The pathophysiology behind COVID-19-associated myelopathy remains an area of active investigation. The virus may affect the nervous system both directly and indirectly, through mechanisms such as immune-mediated responses or hypercoagulable states, leading to diverse neurological symptoms. The diagnostic criteria for COVID-19-associated myelitis, as proposed by Ellul et al., categorize the condition into confirmed, probable, and possible cases based on the presence of COVID-19 infection and neurological manifestations that cannot be attributed to other causes.

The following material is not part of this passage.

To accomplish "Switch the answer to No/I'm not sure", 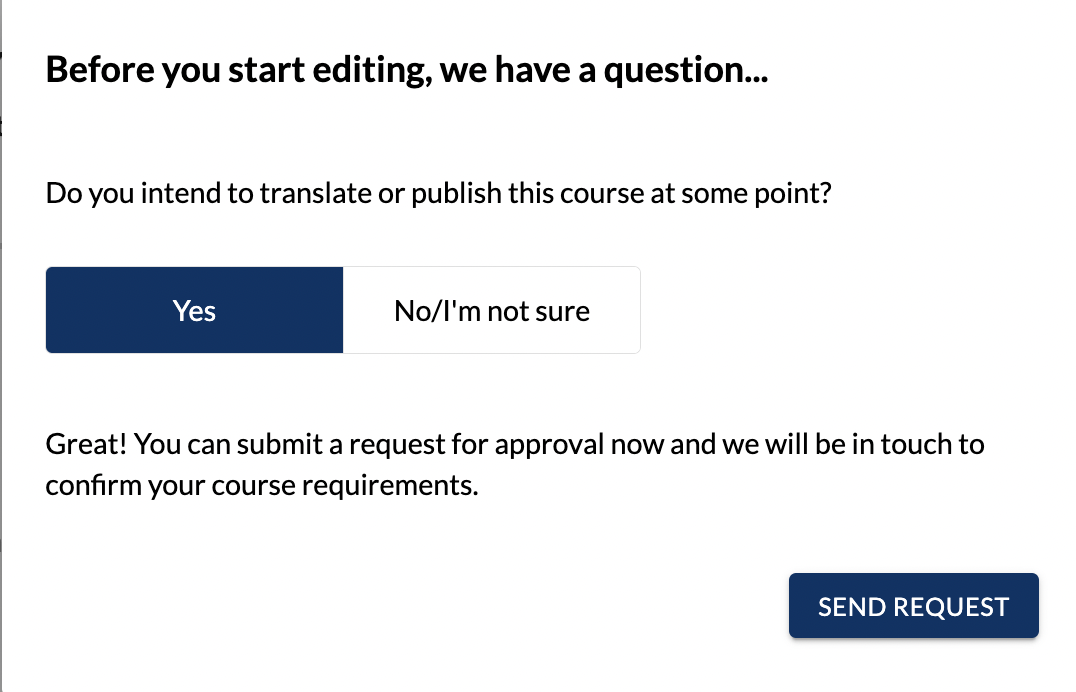I will 491,310.
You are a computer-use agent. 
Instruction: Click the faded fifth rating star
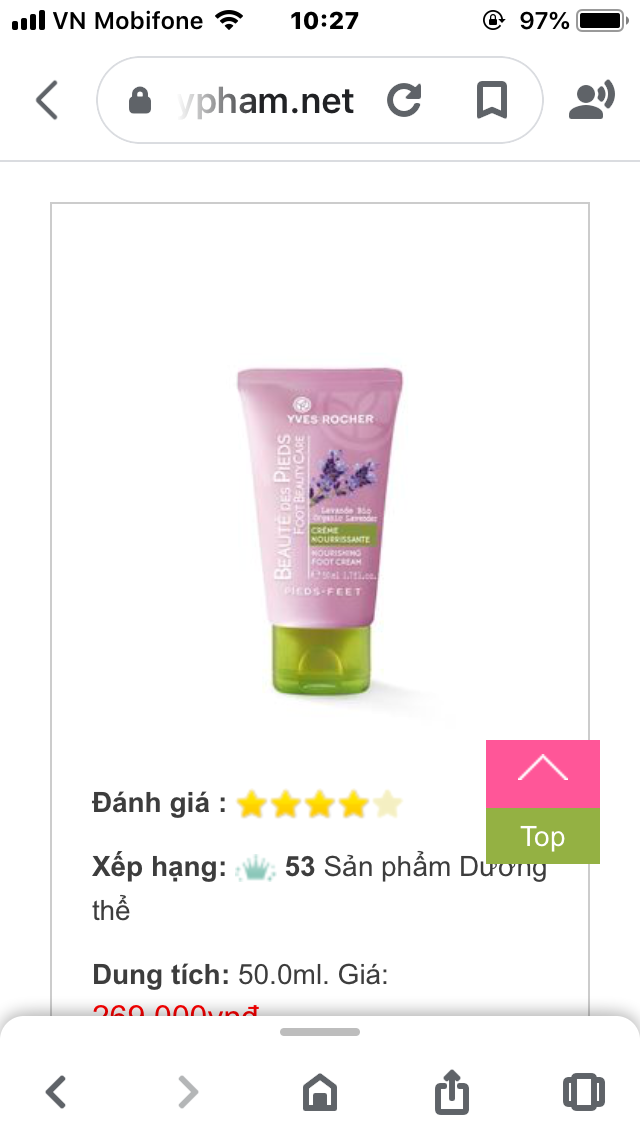(x=388, y=804)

MRI findings in COVID-19-associated myelitis are notably varied, ranging from classic T2 hyperintensities to more atypical features such as discontinuous, pointy, or patchy lesions. The diversity in MRI presentations, including linear meningeal enhancement and the development of lesions from the spinal meningeal to the spinal cord parenchyma, underscores the importance of MRI in diagnosing and understanding the progression of the disease.

The prognosis for patients with COVID-19-associated myelitis and atypical or absent initial MRI findings appears poor, with traditional treatments like corticosteroids and plasma exchange showing limited efficacy. The connection between normal early MRI scans and poor outcomes suggests the need for alternative diagnostic and therapeutic approaches.

In summary, the reporting of these four cases of COVID-19-associated myelitis with delayed and atypical MRI characteristics highlights the critical need for awareness and recognition of neurological complications associated with COVID-19. The findings stress the importance of considering COVID-19 in the differential diagnosis of myelopathy, particularly in patients with delayed and atypical spinal cord findings on MRI, to ensure prompt and appropriate clinical management. Further research into the mechanisms underlying these atypical MRI findings and the development of effective treatments is imperative to improve outcomes for patients affected by this severe complication of COVID-19.